Coughlan notes it is common cause that counselling services and professionals are reporting increased loads.

“Are we just going to add these numbers and the increased rate of youth suicide to our statistics of living in the pandemic? Are we just going to lower our literacy and numeracy expectations even further? Or can we work collectively to fill the gaps and fix the fissures?

“We have to ask ourselves – as corporates, as parents, as the public broadcaster, as provincial departments and as universities – what role can we play to ameliorate the impact of this pandemic on the sums and smiles of all our children? We have long had an unequal playing field for South Africa’s less privileged children. Not only has the gap widened but the nature of the impact of this pandemic has put pressure on all parts of all systems all the time.”

Approaching halfway through our second year of the pandemic, an average 10-year-old, even those who are at school every day, is still is not actually at school pursuing their educational journey in the way we know it needs to be, she says.
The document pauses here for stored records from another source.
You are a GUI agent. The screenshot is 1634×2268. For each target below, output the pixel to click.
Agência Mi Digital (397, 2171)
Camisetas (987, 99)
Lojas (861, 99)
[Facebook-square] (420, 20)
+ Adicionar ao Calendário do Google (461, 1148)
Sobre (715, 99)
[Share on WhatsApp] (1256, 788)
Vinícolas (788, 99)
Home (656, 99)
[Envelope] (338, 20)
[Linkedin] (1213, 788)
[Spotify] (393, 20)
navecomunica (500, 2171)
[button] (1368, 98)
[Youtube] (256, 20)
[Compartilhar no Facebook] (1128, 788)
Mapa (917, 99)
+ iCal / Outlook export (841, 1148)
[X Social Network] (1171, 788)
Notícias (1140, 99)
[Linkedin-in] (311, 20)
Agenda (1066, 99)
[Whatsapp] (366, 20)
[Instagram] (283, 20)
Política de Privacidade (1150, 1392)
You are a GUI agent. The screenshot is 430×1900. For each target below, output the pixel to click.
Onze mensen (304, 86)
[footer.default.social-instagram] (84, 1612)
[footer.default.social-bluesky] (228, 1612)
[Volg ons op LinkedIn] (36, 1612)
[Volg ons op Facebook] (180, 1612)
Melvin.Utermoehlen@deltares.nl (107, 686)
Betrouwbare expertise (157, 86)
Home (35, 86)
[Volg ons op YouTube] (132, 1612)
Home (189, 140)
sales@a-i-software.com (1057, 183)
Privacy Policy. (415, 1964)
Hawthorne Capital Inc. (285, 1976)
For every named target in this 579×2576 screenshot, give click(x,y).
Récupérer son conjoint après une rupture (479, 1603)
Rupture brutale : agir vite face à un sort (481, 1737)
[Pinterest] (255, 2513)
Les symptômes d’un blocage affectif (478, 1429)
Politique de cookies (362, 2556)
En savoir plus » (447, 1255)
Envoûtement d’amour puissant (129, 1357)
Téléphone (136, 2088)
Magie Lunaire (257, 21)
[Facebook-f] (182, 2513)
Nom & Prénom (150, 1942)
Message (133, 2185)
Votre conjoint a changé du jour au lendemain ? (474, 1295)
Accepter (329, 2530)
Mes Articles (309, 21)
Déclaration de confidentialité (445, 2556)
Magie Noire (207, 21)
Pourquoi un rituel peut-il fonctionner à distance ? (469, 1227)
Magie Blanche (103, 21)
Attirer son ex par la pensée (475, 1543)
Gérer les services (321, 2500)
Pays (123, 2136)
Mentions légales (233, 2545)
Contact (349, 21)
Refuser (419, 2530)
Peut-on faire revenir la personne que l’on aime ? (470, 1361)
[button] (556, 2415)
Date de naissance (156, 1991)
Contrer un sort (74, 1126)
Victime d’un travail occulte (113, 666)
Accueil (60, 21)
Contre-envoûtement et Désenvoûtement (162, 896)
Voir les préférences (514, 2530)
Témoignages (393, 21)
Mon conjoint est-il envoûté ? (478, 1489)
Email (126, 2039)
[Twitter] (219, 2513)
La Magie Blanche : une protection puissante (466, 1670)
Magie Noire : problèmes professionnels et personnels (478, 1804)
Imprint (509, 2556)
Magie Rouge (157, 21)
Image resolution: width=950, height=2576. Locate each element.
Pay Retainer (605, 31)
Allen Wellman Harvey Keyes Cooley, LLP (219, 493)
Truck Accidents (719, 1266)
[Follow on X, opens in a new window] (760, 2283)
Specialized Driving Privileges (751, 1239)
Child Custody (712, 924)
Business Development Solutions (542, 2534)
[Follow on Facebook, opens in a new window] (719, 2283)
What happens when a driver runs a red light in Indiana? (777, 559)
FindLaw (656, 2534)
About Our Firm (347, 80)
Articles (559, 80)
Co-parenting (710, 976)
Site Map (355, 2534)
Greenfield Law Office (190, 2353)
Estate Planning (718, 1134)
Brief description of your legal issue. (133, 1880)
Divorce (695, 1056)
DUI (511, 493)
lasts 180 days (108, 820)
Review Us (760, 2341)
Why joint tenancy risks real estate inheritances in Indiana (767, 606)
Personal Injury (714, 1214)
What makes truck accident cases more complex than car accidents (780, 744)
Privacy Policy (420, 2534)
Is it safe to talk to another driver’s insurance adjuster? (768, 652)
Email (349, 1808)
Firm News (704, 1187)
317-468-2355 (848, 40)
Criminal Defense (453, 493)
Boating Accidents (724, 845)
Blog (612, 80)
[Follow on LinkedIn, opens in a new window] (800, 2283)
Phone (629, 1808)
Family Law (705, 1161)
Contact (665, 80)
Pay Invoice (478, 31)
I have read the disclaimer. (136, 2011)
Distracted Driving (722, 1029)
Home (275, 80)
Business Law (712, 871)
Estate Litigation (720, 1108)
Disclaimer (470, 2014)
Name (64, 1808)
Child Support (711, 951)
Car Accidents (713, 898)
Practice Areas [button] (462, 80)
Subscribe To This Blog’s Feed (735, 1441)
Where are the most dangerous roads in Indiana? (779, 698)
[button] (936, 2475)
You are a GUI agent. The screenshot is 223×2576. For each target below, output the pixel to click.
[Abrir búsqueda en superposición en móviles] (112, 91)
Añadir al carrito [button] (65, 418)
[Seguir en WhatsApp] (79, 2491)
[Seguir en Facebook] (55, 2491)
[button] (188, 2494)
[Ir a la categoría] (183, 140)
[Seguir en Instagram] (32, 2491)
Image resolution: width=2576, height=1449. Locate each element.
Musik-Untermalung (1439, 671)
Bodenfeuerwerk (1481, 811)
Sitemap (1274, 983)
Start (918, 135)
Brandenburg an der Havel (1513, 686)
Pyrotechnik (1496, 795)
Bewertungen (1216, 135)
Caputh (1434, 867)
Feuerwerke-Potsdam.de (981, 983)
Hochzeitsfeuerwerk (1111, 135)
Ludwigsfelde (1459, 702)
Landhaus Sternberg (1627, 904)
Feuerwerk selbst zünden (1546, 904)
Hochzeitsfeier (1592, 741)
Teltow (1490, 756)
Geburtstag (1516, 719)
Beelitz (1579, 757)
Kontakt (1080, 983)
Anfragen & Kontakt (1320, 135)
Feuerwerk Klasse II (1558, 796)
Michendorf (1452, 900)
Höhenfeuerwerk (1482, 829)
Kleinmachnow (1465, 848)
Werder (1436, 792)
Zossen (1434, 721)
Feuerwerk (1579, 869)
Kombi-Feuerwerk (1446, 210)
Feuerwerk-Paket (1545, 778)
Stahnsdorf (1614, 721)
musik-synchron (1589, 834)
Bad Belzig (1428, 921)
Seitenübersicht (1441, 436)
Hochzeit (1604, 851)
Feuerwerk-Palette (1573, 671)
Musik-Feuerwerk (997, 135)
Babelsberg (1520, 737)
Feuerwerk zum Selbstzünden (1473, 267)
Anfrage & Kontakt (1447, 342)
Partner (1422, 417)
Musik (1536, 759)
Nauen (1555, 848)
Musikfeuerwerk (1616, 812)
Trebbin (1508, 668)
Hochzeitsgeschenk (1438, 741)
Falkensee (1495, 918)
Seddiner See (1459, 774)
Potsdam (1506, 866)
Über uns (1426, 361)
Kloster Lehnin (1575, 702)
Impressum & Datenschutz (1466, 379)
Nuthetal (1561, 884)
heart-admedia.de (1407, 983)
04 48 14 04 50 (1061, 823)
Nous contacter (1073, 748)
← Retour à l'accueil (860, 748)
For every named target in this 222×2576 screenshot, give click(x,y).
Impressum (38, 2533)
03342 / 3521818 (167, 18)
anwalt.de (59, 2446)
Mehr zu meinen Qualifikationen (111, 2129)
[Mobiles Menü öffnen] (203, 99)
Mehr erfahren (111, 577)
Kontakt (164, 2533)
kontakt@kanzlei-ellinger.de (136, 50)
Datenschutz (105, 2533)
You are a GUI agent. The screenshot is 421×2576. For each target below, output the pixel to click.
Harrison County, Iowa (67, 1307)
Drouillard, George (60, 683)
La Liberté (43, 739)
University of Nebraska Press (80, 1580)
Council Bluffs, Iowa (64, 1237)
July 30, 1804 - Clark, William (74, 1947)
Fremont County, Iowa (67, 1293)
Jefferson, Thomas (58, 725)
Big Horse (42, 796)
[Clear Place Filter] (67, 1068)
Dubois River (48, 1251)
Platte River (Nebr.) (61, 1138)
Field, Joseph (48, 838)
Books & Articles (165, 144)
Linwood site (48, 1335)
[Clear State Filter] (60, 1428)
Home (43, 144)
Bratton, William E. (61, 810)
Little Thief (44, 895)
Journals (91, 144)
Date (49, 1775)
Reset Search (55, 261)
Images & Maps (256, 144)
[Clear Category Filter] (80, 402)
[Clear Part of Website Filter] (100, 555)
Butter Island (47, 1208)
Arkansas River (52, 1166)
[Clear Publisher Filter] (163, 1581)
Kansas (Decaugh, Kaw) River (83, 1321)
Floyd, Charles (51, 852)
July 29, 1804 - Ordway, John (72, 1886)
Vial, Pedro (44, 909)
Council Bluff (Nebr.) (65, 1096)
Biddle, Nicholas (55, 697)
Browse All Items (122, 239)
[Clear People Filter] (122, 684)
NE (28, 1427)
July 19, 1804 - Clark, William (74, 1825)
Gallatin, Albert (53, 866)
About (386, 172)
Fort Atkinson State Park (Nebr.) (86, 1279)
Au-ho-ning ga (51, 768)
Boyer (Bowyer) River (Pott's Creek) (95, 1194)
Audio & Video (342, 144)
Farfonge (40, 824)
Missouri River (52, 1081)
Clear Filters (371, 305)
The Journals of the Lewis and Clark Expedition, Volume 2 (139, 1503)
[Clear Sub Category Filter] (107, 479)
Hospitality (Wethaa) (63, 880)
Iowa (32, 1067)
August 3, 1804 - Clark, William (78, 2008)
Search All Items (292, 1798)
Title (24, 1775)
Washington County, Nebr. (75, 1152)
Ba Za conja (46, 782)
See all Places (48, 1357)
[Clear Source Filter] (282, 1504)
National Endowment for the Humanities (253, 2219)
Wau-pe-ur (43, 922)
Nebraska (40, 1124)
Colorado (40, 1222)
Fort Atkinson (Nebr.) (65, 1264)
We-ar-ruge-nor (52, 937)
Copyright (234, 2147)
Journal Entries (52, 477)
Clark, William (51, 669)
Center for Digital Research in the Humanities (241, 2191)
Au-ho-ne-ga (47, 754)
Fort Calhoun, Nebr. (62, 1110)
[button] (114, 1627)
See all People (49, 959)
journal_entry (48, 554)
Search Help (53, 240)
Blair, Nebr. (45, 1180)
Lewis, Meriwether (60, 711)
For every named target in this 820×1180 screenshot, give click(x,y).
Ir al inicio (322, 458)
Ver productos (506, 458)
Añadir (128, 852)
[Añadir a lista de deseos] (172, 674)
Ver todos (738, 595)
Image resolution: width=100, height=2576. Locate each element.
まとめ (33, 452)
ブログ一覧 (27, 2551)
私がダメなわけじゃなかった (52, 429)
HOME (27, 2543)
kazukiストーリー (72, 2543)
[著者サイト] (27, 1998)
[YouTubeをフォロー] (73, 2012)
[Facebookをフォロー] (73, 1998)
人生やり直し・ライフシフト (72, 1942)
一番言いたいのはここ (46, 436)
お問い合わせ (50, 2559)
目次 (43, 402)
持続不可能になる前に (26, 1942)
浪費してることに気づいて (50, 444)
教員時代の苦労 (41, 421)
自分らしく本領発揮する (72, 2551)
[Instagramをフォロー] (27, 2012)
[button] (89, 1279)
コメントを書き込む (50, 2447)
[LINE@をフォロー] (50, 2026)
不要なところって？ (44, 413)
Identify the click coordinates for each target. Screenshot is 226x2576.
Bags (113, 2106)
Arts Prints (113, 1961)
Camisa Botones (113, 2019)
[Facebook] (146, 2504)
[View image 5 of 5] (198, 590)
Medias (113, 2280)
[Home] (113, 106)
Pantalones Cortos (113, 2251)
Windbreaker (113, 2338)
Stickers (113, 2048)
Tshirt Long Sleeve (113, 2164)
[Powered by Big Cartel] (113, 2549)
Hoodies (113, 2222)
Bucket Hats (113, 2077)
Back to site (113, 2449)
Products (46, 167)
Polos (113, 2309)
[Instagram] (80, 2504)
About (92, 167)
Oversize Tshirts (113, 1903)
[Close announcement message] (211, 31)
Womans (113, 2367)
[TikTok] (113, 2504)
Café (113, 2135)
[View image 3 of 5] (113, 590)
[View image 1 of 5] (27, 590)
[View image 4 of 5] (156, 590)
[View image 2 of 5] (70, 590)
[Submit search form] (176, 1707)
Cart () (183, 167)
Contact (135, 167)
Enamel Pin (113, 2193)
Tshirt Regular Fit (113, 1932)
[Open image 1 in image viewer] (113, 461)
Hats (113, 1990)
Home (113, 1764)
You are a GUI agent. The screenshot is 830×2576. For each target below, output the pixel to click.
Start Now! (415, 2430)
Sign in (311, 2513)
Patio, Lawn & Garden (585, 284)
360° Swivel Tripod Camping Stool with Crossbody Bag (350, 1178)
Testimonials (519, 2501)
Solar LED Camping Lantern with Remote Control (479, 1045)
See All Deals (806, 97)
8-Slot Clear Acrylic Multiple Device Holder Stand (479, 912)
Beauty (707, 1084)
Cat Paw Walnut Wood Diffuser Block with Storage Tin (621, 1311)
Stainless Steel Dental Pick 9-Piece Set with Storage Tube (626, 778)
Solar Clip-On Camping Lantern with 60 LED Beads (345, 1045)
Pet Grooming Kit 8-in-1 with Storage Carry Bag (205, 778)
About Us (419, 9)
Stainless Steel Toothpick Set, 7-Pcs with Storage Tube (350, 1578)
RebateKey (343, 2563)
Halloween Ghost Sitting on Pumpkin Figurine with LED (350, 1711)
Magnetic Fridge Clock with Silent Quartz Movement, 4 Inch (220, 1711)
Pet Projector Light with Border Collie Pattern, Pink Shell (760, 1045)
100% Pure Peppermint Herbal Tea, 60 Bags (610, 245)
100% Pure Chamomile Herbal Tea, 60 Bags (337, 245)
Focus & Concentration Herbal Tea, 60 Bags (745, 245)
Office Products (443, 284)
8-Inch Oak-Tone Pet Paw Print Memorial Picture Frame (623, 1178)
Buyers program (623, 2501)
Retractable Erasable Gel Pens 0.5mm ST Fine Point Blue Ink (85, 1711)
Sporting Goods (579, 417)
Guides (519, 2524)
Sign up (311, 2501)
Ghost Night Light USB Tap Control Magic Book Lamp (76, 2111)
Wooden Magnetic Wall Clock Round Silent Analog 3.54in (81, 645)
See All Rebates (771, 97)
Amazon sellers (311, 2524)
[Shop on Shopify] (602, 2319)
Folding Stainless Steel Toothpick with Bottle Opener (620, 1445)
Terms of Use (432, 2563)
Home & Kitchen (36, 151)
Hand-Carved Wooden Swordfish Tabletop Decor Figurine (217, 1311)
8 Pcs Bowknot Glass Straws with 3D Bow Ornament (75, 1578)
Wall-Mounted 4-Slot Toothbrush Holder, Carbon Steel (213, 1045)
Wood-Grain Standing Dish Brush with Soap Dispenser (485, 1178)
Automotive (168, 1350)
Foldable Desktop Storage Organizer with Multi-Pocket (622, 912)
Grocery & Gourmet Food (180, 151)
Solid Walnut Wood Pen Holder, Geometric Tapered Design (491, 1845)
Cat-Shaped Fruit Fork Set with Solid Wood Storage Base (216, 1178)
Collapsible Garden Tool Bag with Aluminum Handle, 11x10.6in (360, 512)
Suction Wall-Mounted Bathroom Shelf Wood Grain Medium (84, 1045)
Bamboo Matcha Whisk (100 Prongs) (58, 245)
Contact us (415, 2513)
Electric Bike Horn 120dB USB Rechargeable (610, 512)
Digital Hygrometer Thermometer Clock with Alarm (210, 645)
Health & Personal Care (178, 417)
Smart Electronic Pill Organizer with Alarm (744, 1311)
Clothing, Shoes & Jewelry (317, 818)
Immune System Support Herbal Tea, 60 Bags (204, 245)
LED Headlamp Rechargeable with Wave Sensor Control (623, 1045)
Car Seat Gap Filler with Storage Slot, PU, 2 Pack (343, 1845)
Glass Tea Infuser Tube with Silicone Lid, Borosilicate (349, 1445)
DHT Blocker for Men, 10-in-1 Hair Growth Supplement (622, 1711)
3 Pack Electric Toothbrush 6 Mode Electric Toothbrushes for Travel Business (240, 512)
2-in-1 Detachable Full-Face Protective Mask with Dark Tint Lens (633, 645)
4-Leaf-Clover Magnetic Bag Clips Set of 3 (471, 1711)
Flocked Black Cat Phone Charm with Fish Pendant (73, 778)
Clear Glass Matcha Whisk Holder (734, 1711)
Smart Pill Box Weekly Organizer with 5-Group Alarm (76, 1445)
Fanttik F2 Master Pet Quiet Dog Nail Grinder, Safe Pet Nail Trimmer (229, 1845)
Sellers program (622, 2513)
“Humans are ingenious – if we want to, we can figure it out. We need to listen with care and respect to the teachers who truly understand the impact of all of this on sums and smiles and we need to harness and spread the goodwill and excellence and solutions and new ways of thinking and being that they offer. To do this we have to accept that we are not waiting for the pandemic to be over, as if there is a day on which this will end.

“We need to want to be different now, ready for that day, recognising that when that day comes, it will be another day in our collective future which is nothing like the last day any of us lived not knowing what Covid was. And if we do not accept that we must change and not wait for things around us to change, we will be judged accordingly by the state of sums and smiles of the next generation.”